The search for youth is a bit of a vampire sub-genre. Treatments with blood played a role in Nightmare Castle (1965) and bathing in blood to regain youth is the theme of “Countess Dracula” (1970). However key here is the element of blood, but that said many vampire stories have the vampire hungering for substance other than blood. Another element of those other films was the recipient of the treatment knew what they were doing – Jeanette is unaware of the murders in this and would probably be horrified at the thought that women were dying to provide her beauty.

There is mention of vampires in the movie. The police are hunting for a killer known as Seddok – something which killed during the film and that Levin uses as cover for his own monstrous attacks.
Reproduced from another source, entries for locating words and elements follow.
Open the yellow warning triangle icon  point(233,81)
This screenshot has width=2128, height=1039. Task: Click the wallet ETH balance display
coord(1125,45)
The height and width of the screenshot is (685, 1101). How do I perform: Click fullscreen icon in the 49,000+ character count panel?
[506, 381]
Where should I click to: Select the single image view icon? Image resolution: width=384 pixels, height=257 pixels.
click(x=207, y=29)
The police inspector (Ivo Garrani) asks Levin if the killer could be someone arrived on a recent ship from Japan who has been disfigured in the Hiroshima blast, a “vampire of the atomic age” who murders because he wants to recover from his injuries. Levin dismisses the theory as melodramatic – ironic given the melodrama I’ve mentioned that drips from the movie.

The strongest vampire motif is in the opening credits when we see an animated bat that turns into the V from vampire in the title - not a good reason to call this a vampire movie. I can see why this film ends up on vampire lists, but I do not think the elements are strong enough to class this as a vampire movie, personally. Had the treatment involved blood and had Jeanette been complicit in the treatment I might have been tempted otherwise. This film is public domain, however, so you can download it and check for yourself via The Archive. A word of warning, however, that I couldn’t get the download of the large Mpeg 2 file to work - it would crash about 800 megs in, even with a download manager, so I’d aim for a smaller file.

The imdb page for the film is here.


EDIT 28/8/22: Having got my hands on an Italian cut of the film, at proper length, I decided to revisit this. The original edit is better than the US dubbed cut, though it is still not a great film. It doesn't massively change the story, though there are different details. What has changed, however, is my view on the vampire nature of the film. I primarily dismissed this as a vampire film as Jeanette is unaware of the murders being committed to maintain her regained beauty. However, the fact is that women are dying to provide that beauty and I was probably harsh dismissing the notion that it is a vampire film (in fact my tolerance for what I'd class as vampire/vampiric has softened in the last 16 years also). I am changing the verdict to Vamp.